** Opening Working data block **

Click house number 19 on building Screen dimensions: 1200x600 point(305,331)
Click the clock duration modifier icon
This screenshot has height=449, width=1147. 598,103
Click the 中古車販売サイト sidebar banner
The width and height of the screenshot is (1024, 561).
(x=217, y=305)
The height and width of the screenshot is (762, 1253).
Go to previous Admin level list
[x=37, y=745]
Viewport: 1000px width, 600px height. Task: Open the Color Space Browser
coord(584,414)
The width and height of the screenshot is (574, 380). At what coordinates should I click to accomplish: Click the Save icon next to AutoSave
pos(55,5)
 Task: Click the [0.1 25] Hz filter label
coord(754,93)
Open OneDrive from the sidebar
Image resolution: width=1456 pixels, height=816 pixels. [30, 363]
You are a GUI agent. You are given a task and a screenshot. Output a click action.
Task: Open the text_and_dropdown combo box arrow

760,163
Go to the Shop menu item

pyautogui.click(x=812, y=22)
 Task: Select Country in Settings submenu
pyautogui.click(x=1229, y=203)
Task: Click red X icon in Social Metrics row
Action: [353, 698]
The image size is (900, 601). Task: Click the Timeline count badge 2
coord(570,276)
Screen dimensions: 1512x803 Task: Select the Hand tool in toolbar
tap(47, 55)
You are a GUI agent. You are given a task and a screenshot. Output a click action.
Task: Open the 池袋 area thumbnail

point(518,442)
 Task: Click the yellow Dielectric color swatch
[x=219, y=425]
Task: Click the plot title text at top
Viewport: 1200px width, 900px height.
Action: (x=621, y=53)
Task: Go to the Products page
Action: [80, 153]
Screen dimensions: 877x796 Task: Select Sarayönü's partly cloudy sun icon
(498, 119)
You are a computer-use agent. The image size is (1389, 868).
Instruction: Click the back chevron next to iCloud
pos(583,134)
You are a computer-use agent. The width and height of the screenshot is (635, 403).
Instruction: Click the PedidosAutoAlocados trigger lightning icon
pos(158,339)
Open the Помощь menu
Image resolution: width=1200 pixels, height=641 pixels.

** Closing Working data block **

* **The problem**:
Write each line of the data down again exactly as it reads.

* **Reply to the exercise**:
Click house number 19 on building Screen dimensions: 1200x600 point(305,331)
Click the clock duration modifier icon
This screenshot has height=449, width=1147. 598,103
Click the 中古車販売サイト sidebar banner
The width and height of the screenshot is (1024, 561).
(x=217, y=305)
The height and width of the screenshot is (762, 1253).
Go to previous Admin level list
[x=37, y=745]
Viewport: 1000px width, 600px height. Task: Open the Color Space Browser
coord(584,414)
The width and height of the screenshot is (574, 380). At what coordinates should I click to accomplish: Click the Save icon next to AutoSave
pos(55,5)
 Task: Click the [0.1 25] Hz filter label
coord(754,93)
Open OneDrive from the sidebar
Image resolution: width=1456 pixels, height=816 pixels. [30, 363]
You are a GUI agent. You are given a task and a screenshot. Output a click action.
Task: Open the text_and_dropdown combo box arrow

760,163
Go to the Shop menu item

pyautogui.click(x=812, y=22)
 Task: Select Country in Settings submenu
pyautogui.click(x=1229, y=203)
Task: Click red X icon in Social Metrics row
Action: [353, 698]
The image size is (900, 601). Task: Click the Timeline count badge 2
coord(570,276)
Screen dimensions: 1512x803 Task: Select the Hand tool in toolbar
tap(47, 55)
You are a GUI agent. You are given a task and a screenshot. Output a click action.
Task: Open the 池袋 area thumbnail

point(518,442)
 Task: Click the yellow Dielectric color swatch
[x=219, y=425]
Task: Click the plot title text at top
Viewport: 1200px width, 900px height.
Action: (x=621, y=53)
Task: Go to the Products page
Action: [80, 153]
Screen dimensions: 877x796 Task: Select Sarayönü's partly cloudy sun icon
(498, 119)
You are a computer-use agent. The image size is (1389, 868).
Instruction: Click the back chevron next to iCloud
pos(583,134)
You are a computer-use agent. The width and height of the screenshot is (635, 403).
Instruction: Click the PedidosAutoAlocados trigger lightning icon
pos(158,339)
Open the Помощь menu
Image resolution: width=1200 pixels, height=641 pixels.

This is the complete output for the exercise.